• **Task instructions**:
Exactly as they appear, print the line with "You are a GUI" and each line after it through the end of the entries below; leave out pictures.

• **Recorded information**:
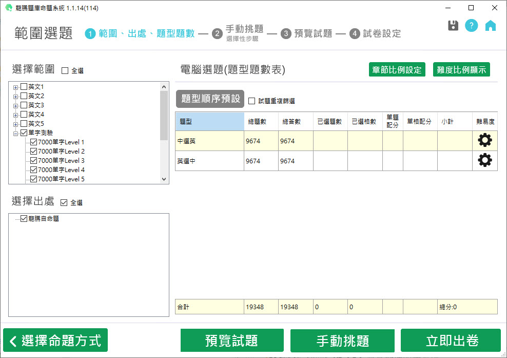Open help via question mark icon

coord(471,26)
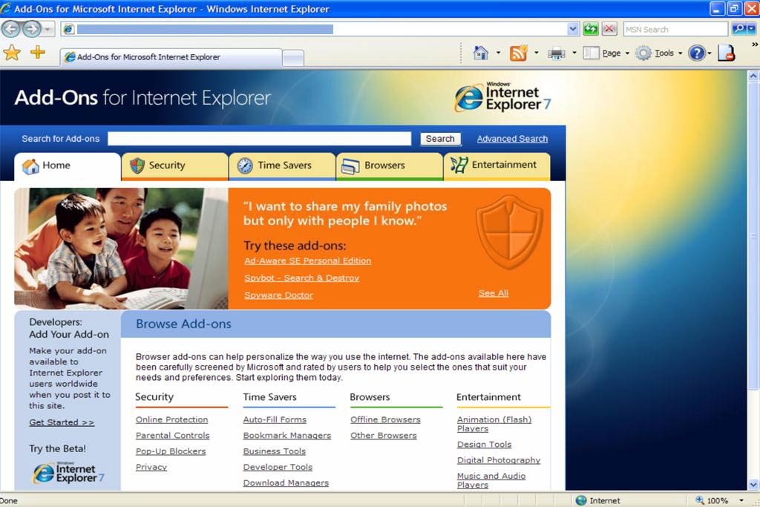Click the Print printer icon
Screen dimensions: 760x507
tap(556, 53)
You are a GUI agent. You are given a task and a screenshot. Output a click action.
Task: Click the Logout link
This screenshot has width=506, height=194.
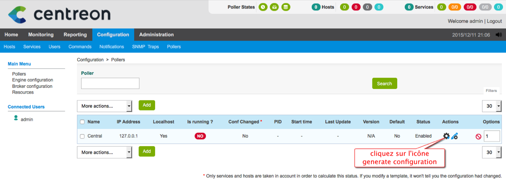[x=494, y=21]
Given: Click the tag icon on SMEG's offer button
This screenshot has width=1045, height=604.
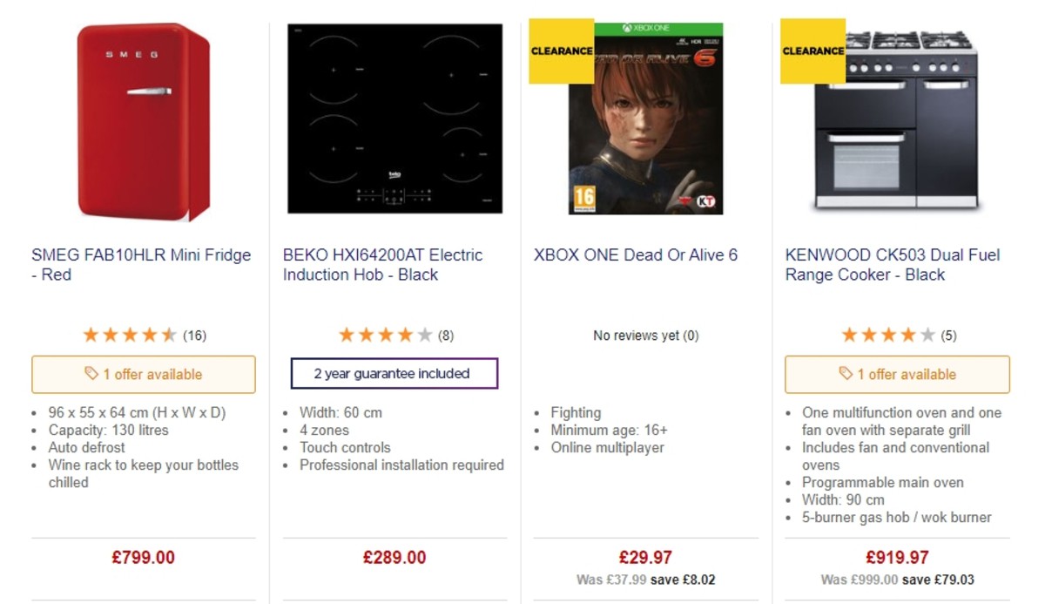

• **Solution**:
You are a GUI agent. You are given a task and a screenshot. Output a click action.
Task: Click the Logout link
This screenshot has width=506, height=194.
[x=494, y=21]
Given: Click the tag icon on SMEG's offer button
This screenshot has width=1045, height=604.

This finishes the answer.